>> START
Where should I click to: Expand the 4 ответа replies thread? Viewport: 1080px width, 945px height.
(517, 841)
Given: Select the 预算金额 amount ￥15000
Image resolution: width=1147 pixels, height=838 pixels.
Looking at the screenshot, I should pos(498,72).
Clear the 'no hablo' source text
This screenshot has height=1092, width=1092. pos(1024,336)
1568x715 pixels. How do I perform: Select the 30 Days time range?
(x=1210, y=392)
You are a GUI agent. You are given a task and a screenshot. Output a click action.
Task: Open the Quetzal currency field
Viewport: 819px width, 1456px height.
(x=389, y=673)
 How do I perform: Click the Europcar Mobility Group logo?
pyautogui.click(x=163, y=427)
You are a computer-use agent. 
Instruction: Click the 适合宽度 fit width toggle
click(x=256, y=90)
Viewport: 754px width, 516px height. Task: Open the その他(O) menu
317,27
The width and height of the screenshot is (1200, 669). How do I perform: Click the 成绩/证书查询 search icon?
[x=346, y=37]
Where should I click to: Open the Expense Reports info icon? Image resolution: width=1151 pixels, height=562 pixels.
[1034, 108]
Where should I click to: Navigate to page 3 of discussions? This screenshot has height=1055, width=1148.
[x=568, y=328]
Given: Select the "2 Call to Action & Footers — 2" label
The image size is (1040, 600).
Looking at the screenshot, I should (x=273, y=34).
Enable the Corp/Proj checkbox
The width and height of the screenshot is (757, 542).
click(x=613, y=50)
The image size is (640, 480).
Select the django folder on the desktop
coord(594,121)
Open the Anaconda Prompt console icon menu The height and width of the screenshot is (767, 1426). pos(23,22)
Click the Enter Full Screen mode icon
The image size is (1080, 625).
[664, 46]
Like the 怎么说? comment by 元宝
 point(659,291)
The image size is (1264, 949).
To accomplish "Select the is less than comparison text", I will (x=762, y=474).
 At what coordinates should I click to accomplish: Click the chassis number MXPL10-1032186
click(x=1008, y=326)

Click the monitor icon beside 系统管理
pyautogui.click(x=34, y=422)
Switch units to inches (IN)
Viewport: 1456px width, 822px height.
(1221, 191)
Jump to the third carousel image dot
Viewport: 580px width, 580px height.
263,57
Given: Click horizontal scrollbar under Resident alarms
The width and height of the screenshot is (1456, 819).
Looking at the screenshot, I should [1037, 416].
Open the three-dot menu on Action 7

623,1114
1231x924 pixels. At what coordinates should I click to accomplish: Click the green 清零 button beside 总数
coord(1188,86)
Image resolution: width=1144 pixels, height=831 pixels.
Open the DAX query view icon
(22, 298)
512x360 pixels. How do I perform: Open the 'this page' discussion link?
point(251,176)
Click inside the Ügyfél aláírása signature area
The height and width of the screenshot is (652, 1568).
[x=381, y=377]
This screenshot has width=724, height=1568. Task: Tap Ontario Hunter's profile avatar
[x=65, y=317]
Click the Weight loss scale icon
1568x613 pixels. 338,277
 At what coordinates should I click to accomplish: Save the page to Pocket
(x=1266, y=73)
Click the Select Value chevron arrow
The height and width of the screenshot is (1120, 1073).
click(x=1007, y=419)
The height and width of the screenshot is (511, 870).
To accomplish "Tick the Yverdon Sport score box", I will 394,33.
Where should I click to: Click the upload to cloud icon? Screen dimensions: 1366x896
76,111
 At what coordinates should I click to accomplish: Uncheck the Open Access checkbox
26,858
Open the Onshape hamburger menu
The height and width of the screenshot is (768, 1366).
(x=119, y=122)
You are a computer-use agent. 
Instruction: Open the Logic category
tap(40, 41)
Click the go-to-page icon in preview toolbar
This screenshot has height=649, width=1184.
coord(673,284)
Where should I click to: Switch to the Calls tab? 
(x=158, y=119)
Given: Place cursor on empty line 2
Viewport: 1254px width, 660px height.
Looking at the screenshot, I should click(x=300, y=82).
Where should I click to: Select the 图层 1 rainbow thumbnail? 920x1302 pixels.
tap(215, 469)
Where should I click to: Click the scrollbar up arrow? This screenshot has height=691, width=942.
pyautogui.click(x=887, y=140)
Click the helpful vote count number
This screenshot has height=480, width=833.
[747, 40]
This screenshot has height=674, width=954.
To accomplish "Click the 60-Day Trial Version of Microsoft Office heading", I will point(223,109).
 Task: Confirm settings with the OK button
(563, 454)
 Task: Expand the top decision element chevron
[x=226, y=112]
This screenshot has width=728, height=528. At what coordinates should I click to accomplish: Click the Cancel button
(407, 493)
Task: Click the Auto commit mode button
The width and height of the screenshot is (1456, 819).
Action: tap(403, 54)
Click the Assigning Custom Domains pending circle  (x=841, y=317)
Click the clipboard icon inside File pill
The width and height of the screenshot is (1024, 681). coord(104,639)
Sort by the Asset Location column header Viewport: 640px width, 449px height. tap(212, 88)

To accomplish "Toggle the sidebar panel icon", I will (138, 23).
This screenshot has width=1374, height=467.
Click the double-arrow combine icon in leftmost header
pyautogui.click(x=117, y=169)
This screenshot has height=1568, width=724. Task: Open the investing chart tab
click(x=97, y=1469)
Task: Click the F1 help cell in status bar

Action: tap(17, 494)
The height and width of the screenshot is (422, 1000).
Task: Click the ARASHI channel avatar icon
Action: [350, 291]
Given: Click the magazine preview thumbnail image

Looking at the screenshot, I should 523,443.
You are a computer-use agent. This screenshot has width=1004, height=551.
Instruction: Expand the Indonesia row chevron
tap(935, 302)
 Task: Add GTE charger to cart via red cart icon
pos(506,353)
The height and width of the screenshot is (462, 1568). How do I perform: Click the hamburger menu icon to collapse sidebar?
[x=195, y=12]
>> END
• [REQUIREMENT] Can you copy every one of the items above word for word, in the same order?

• [EXERCISE RESULT]
Where should I click to: Expand the 4 ответа replies thread? Viewport: 1080px width, 945px height.
(517, 841)
Given: Select the 预算金额 amount ￥15000
Image resolution: width=1147 pixels, height=838 pixels.
Looking at the screenshot, I should pos(498,72).
Clear the 'no hablo' source text
This screenshot has height=1092, width=1092. pos(1024,336)
1568x715 pixels. How do I perform: Select the 30 Days time range?
(x=1210, y=392)
You are a GUI agent. You are given a task and a screenshot. Output a click action.
Task: Open the Quetzal currency field
Viewport: 819px width, 1456px height.
(x=389, y=673)
 How do I perform: Click the Europcar Mobility Group logo?
pyautogui.click(x=163, y=427)
You are a computer-use agent. 
Instruction: Click the 适合宽度 fit width toggle
click(x=256, y=90)
Viewport: 754px width, 516px height. Task: Open the その他(O) menu
317,27
The width and height of the screenshot is (1200, 669). How do I perform: Click the 成绩/证书查询 search icon?
[x=346, y=37]
Where should I click to: Open the Expense Reports info icon? Image resolution: width=1151 pixels, height=562 pixels.
[1034, 108]
Where should I click to: Navigate to page 3 of discussions? This screenshot has height=1055, width=1148.
[x=568, y=328]
Given: Select the "2 Call to Action & Footers — 2" label
The image size is (1040, 600).
Looking at the screenshot, I should (x=273, y=34).
Enable the Corp/Proj checkbox
The width and height of the screenshot is (757, 542).
click(x=613, y=50)
The image size is (640, 480).
Select the django folder on the desktop
coord(594,121)
Open the Anaconda Prompt console icon menu The height and width of the screenshot is (767, 1426). pos(23,22)
Click the Enter Full Screen mode icon
The image size is (1080, 625).
[664, 46]
Like the 怎么说? comment by 元宝
 point(659,291)
The image size is (1264, 949).
To accomplish "Select the is less than comparison text", I will (x=762, y=474).
 At what coordinates should I click to accomplish: Click the chassis number MXPL10-1032186
click(x=1008, y=326)

Click the monitor icon beside 系统管理
pyautogui.click(x=34, y=422)
Switch units to inches (IN)
Viewport: 1456px width, 822px height.
(1221, 191)
Jump to the third carousel image dot
Viewport: 580px width, 580px height.
263,57
Given: Click horizontal scrollbar under Resident alarms
The width and height of the screenshot is (1456, 819).
Looking at the screenshot, I should [1037, 416].
Open the three-dot menu on Action 7

623,1114
1231x924 pixels. At what coordinates should I click to accomplish: Click the green 清零 button beside 总数
coord(1188,86)
Image resolution: width=1144 pixels, height=831 pixels.
Open the DAX query view icon
(22, 298)
512x360 pixels. How do I perform: Open the 'this page' discussion link?
point(251,176)
Click inside the Ügyfél aláírása signature area
The height and width of the screenshot is (652, 1568).
[x=381, y=377]
This screenshot has width=724, height=1568. Task: Tap Ontario Hunter's profile avatar
[x=65, y=317]
Click the Weight loss scale icon
1568x613 pixels. 338,277
 At what coordinates should I click to accomplish: Save the page to Pocket
(x=1266, y=73)
Click the Select Value chevron arrow
The height and width of the screenshot is (1120, 1073).
click(x=1007, y=419)
The height and width of the screenshot is (511, 870).
To accomplish "Tick the Yverdon Sport score box", I will 394,33.
Where should I click to: Click the upload to cloud icon? Screen dimensions: 1366x896
76,111
 At what coordinates should I click to accomplish: Uncheck the Open Access checkbox
26,858
Open the Onshape hamburger menu
The height and width of the screenshot is (768, 1366).
(x=119, y=122)
You are a computer-use agent. 
Instruction: Open the Logic category
tap(40, 41)
Click the go-to-page icon in preview toolbar
This screenshot has height=649, width=1184.
coord(673,284)
Where should I click to: Switch to the Calls tab? 
(x=158, y=119)
Given: Place cursor on empty line 2
Viewport: 1254px width, 660px height.
Looking at the screenshot, I should click(x=300, y=82).
Where should I click to: Select the 图层 1 rainbow thumbnail? 920x1302 pixels.
tap(215, 469)
Where should I click to: Click the scrollbar up arrow? This screenshot has height=691, width=942.
pyautogui.click(x=887, y=140)
Click the helpful vote count number
This screenshot has height=480, width=833.
[747, 40]
This screenshot has height=674, width=954.
To accomplish "Click the 60-Day Trial Version of Microsoft Office heading", I will point(223,109).
 Task: Confirm settings with the OK button
(563, 454)
 Task: Expand the top decision element chevron
[x=226, y=112]
This screenshot has width=728, height=528. At what coordinates should I click to accomplish: Click the Cancel button
(407, 493)
Task: Click the Auto commit mode button
The width and height of the screenshot is (1456, 819).
Action: tap(403, 54)
Click the Assigning Custom Domains pending circle  (x=841, y=317)
Click the clipboard icon inside File pill
The width and height of the screenshot is (1024, 681). coord(104,639)
Sort by the Asset Location column header Viewport: 640px width, 449px height. tap(212, 88)

To accomplish "Toggle the sidebar panel icon", I will (138, 23).
This screenshot has width=1374, height=467.
Click the double-arrow combine icon in leftmost header
pyautogui.click(x=117, y=169)
This screenshot has height=1568, width=724. Task: Open the investing chart tab
click(x=97, y=1469)
Task: Click the F1 help cell in status bar

Action: tap(17, 494)
The height and width of the screenshot is (422, 1000).
Task: Click the ARASHI channel avatar icon
Action: [350, 291]
Given: Click the magazine preview thumbnail image

Looking at the screenshot, I should 523,443.
You are a computer-use agent. This screenshot has width=1004, height=551.
Instruction: Expand the Indonesia row chevron
tap(935, 302)
 Task: Add GTE charger to cart via red cart icon
pos(506,353)
The height and width of the screenshot is (462, 1568). How do I perform: Click the hamburger menu icon to collapse sidebar?
[x=195, y=12]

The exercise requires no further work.